Quote the rows verbatim, beginning at the line that contains "Toggle the symmetry mirror icon" and ending after the line that contains "Action: click(x=94, y=71)".

○ ○ ○ ○ ○

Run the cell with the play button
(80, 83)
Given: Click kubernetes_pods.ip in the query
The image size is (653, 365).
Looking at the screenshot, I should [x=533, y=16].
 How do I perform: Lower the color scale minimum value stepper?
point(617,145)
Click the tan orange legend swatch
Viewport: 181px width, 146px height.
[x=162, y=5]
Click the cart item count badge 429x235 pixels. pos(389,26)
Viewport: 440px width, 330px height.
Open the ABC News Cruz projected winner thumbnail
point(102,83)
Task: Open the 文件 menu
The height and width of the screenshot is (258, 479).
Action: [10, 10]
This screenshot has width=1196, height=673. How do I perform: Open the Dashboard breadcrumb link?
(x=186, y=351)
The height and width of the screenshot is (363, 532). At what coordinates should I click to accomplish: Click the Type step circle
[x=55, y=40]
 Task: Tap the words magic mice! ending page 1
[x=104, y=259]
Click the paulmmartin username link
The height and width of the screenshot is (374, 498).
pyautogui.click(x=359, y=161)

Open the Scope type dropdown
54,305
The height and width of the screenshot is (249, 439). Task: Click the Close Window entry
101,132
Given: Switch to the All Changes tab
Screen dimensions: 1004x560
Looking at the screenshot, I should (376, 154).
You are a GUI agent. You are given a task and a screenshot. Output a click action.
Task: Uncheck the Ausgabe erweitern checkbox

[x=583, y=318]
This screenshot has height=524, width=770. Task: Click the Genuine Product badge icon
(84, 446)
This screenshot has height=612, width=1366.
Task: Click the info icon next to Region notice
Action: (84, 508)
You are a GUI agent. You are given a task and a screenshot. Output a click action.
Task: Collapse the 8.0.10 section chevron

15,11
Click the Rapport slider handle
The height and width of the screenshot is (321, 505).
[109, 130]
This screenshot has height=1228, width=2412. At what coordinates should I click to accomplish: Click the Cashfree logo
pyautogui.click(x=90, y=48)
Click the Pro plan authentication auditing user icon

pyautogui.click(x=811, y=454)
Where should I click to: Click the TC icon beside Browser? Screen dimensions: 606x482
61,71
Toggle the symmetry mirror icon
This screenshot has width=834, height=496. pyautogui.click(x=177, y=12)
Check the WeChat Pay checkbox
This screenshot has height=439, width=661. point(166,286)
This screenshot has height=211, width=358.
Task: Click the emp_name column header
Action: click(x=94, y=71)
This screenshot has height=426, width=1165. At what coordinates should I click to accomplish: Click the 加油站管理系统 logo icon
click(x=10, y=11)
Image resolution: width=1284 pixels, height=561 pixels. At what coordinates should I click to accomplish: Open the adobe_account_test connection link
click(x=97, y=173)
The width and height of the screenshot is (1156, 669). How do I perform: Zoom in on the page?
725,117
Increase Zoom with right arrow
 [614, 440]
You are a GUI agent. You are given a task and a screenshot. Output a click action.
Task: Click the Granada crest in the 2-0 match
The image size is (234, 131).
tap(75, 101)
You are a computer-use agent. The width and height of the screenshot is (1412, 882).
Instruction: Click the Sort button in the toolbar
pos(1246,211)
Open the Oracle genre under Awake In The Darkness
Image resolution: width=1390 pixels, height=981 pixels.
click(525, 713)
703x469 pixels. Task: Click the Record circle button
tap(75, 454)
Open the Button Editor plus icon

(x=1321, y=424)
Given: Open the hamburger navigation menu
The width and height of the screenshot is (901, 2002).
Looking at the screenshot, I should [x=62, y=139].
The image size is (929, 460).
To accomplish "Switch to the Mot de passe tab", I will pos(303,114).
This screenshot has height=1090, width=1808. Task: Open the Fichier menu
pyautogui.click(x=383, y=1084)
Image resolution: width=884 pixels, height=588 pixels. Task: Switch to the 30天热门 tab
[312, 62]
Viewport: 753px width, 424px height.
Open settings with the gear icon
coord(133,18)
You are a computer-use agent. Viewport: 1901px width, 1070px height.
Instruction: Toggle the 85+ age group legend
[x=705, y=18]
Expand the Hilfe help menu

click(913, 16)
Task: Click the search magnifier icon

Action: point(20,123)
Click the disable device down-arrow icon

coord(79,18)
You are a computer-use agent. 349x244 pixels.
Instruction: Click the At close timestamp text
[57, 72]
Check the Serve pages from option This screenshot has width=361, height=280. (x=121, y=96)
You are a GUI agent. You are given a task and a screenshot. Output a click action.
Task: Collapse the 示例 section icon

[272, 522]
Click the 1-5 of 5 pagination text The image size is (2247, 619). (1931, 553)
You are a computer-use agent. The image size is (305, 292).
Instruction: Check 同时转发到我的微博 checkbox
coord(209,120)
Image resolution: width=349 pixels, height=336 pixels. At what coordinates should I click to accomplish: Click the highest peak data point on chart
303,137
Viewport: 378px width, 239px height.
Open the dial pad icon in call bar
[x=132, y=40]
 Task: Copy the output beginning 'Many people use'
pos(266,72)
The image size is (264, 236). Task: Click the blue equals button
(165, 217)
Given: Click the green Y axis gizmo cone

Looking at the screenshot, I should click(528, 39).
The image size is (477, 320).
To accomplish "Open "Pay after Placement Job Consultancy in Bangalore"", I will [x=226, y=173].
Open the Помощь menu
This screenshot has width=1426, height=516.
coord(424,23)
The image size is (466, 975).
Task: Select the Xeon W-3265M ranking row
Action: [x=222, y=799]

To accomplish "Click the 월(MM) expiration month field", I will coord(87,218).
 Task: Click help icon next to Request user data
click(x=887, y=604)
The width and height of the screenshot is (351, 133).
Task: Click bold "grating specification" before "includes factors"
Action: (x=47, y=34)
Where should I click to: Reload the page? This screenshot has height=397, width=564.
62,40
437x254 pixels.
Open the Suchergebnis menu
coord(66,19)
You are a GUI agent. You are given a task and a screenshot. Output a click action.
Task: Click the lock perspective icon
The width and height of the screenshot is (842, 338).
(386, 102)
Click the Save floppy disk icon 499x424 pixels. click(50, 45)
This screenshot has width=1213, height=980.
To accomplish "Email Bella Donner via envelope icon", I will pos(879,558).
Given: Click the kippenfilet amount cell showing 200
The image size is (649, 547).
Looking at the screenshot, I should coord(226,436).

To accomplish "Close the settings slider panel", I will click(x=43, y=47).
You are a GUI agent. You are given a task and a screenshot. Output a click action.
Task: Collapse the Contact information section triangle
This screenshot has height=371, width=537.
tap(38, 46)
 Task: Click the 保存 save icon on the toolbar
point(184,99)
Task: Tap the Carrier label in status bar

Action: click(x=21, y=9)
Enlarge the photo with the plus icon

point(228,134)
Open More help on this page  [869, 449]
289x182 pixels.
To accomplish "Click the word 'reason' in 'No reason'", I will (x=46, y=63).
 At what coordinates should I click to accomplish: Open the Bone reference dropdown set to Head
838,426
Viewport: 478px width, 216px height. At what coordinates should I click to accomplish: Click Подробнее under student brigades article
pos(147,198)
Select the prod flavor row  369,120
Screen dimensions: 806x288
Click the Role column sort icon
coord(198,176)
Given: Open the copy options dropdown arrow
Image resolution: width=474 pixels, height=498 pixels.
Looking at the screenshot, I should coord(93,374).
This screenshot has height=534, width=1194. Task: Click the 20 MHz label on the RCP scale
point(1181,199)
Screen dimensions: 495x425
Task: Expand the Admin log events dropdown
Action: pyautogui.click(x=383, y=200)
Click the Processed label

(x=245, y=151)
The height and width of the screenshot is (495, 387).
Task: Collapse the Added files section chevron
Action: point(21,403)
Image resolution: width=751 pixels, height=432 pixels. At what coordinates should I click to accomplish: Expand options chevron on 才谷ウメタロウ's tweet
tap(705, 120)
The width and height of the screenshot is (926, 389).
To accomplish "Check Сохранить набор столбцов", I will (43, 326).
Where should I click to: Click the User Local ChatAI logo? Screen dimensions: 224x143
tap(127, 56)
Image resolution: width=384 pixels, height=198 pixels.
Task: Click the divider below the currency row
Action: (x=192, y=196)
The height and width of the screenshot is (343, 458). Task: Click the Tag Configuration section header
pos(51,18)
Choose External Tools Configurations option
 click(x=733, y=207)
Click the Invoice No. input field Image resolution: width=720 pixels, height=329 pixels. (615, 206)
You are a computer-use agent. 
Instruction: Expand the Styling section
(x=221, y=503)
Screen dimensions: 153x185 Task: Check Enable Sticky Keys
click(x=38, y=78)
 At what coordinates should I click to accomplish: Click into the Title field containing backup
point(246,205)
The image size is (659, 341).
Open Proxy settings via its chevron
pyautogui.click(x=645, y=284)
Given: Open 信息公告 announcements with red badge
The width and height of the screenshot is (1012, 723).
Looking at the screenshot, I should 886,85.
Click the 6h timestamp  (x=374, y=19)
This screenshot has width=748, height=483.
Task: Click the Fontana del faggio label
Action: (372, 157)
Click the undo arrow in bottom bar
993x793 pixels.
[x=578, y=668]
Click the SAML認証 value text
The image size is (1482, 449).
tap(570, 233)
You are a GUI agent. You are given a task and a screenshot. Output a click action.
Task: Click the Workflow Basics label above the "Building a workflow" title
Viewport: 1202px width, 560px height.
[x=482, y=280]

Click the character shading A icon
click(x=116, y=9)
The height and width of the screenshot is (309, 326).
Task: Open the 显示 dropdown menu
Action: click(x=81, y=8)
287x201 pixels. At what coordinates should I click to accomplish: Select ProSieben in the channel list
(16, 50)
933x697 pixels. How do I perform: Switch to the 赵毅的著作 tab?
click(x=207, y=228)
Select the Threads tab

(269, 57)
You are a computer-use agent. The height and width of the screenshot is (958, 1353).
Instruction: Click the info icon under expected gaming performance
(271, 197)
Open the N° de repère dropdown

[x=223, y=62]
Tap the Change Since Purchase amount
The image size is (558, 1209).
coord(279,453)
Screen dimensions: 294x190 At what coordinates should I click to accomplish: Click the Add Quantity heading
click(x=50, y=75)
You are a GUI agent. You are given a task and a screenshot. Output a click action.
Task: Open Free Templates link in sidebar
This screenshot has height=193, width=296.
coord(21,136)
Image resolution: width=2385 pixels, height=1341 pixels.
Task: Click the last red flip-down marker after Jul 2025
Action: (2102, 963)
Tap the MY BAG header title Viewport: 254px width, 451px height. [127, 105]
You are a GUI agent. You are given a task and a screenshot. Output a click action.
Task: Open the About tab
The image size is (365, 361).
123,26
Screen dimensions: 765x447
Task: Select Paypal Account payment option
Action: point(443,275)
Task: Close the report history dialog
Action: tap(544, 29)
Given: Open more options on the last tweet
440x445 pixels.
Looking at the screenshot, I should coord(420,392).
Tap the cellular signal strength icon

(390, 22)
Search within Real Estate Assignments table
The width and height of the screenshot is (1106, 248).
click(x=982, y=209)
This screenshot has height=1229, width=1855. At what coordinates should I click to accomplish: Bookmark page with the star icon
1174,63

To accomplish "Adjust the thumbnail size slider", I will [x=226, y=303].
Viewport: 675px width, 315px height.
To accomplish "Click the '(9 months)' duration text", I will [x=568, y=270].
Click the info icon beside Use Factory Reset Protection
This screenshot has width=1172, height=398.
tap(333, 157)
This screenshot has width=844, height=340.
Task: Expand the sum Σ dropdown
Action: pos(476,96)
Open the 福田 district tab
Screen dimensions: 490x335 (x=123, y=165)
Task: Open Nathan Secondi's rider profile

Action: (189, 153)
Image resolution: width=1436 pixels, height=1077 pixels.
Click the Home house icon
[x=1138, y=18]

○ ○ ○ ○ ○

The completed task —
Toggle the symmetry mirror icon
This screenshot has width=834, height=496. pyautogui.click(x=177, y=12)
Check the WeChat Pay checkbox
This screenshot has height=439, width=661. point(166,286)
This screenshot has height=211, width=358.
Task: Click the emp_name column header
Action: click(x=94, y=71)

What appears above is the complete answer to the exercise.